Page 20: Indeed, the author of Oliver Twist had come to know these dingy courts and foetid alleys intimately in his youth while he worked as a shoe black, and later scribbled away in nearby rooms.

Charles Dickens did not work as a "shoe black" (someone who polishes people's shoes). In about 1824, while his father was in the Marshalsea Prison for debt, he worked in a factory where boot blacking was made. The factory was at Hungerford Stairs near Charing Cross, and later at Chandos Street near Covent Garden, not in the same area as Dawes Court [see discussion by Gary Barnett at Jack the Ripper Forums, and also an online article by Michael Allen on the National Archives website].
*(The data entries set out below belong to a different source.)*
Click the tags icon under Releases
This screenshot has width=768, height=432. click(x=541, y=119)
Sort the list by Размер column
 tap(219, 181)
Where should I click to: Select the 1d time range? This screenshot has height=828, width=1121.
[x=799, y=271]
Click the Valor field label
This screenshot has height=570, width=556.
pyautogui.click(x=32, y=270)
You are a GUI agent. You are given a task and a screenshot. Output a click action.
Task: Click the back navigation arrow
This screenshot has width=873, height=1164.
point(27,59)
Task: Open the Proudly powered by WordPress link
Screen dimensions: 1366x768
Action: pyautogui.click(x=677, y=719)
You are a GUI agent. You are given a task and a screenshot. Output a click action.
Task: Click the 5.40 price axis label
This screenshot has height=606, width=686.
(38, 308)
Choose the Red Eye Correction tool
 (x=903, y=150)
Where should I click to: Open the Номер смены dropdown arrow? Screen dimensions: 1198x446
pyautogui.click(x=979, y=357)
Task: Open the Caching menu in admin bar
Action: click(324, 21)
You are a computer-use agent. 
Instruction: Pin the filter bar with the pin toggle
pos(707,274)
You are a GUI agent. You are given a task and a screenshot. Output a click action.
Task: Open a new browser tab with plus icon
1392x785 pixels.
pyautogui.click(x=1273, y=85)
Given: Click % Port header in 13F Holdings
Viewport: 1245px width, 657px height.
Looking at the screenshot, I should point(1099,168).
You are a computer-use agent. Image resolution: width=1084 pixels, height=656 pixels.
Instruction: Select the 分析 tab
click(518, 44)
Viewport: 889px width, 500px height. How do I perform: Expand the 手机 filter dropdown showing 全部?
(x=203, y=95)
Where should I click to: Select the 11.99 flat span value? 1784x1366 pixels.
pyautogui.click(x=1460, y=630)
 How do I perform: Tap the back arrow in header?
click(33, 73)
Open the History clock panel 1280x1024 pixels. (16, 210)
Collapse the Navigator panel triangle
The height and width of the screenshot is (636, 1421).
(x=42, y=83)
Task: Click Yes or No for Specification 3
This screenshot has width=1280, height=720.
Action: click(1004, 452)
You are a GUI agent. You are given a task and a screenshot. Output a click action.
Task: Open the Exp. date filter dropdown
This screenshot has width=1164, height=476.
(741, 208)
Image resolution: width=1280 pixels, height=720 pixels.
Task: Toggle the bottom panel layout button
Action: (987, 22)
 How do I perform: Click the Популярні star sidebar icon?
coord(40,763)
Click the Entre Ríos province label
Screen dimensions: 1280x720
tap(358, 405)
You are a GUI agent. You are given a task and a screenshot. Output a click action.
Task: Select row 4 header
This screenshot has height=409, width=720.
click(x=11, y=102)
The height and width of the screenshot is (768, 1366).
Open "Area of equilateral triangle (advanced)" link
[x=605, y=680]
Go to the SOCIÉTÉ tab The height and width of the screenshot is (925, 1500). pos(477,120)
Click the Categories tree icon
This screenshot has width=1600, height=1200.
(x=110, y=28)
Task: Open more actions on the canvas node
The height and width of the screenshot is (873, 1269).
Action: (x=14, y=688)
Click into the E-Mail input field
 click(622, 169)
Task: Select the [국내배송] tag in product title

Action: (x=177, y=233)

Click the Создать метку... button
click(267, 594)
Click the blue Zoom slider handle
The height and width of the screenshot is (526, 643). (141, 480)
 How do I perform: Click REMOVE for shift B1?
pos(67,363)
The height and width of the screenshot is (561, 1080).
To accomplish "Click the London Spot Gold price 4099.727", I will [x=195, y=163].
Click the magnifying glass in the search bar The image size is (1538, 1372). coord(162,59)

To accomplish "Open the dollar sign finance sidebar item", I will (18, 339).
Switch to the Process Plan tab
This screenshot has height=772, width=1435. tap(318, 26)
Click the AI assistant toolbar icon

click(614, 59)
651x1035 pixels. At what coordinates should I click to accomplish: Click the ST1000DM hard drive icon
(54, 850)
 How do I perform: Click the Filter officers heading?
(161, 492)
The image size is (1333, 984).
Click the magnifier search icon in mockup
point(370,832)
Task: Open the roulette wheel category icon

Page 27: [William] Nichols was the son of a herald painter, one who traditionally applied coats of arms to carriages and signs, but who increasingly in the nineteenth century had moved into printing stationery and bookplates. At some time prior to the spring of 1861, William had set out from his birthplace in Oxford to begin a career as a printer.

At his marriage in 1864, William said his father was named William Nichols, and was a herald painter [Neal Shelden, The Victims of Jack the Ripper (2007), p. 5]. In fact when he was born his mother Elizabeth Nichols was unmarried [see images of birth and marriage certificates and baptism entry (15 May 1840 at St Mary Magdalen, Oxford) posted by Jose Oranto at Jack the Ripper Forums]. His father has not been identified.

At the date of the 1851 census, William was living with his mother Elizabeth Nichols, described as a widow, at 3 Hanover Court, St Martin in the Fields, in London [see image of census entry at Jack the Ripper Forums].

Pages 29-30: By the summer of 1866, the Walker-Nichols household returned to Walworth, the part of the capital where Edward Walker had spent his youth. The family, who were now six in number, took a house at 131 Trafalgar Street, on what was described as 'a terrace of two-storey brick cottages'. ... Their eldest child failed to live more than a year and nine months, but the family was soon joined by others. Edward John was the first child to be born at their home on Trafalgar Street on 4 July 1866. He was followed two years later by George Percy on 18 July and by Alice Esther in December 1870.

Several details here are incorrect. From the information summarised below, the family initially moved to Camberwell or Peckham before settling in Walworth. The first known record of them at 131 Trafalgar Street is from late November 1866.